The Lebanese people have a negative image of Palestinians. This negative image applies less to Christian Palestinians, who are more accepted in Lebanese society [Jerusalem Institute 2019]. Palestinians in Lebanon are seen as a separate group and are often blamed for the outbreak of the Lebanese civil war. For example, Palestinians are discriminated against in the labor market because of social stigmas and legislation (see also 10.3). Palestinians are associated with radical groups and are denounced in the media as criminals [DIS 2014; Home Office 2018]. Provocative opinions about Palestinians are widespread in Lebanon, according to a source, and are hardly censored or criticized by the government.” (In-house translation.
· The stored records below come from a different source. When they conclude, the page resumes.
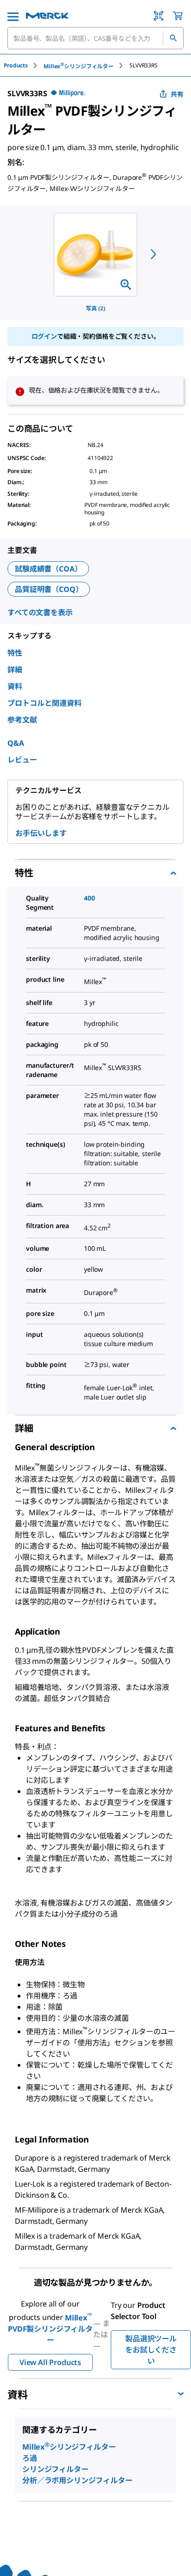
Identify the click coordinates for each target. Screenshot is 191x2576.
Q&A (15, 743)
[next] (153, 254)
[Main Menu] (13, 15)
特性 (14, 653)
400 (89, 898)
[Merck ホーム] (47, 15)
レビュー (22, 760)
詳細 (14, 669)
The translator is a native Dutch speaker)

ORIGINAL SOURCE

“10.2 Discriminatie van de zijde van de Libanese bevolking

 

De Libanese bevolking heeft een negatief beeld van Palestijnen. Dit negatieve beeld geldt minder voor christelijke Palestijnen die meer geaccepteerd zijn in de Libanese maatschappij.313 Palestijnen worden in Libanon gezien als een aparte groep en krijgen vaak de schuld voor het uitbreken van de Libanese burgeroorlog. 314 Zo worden Palestijnen gediscrimineerd op de arbeidsmarkt vanwege sociale stigma’s en wetgeving (zie ook 10.3). Palestijnen worden in relatie gebracht met radicale groeperingen en worden in de media afgedaan als criminelen.315 Provocatieve meningen over Palestijnen zijn volgens een bron wijdverspreid in Libanon en worden nauwelijks door de overheid gecensureerd of bekritiseerd.”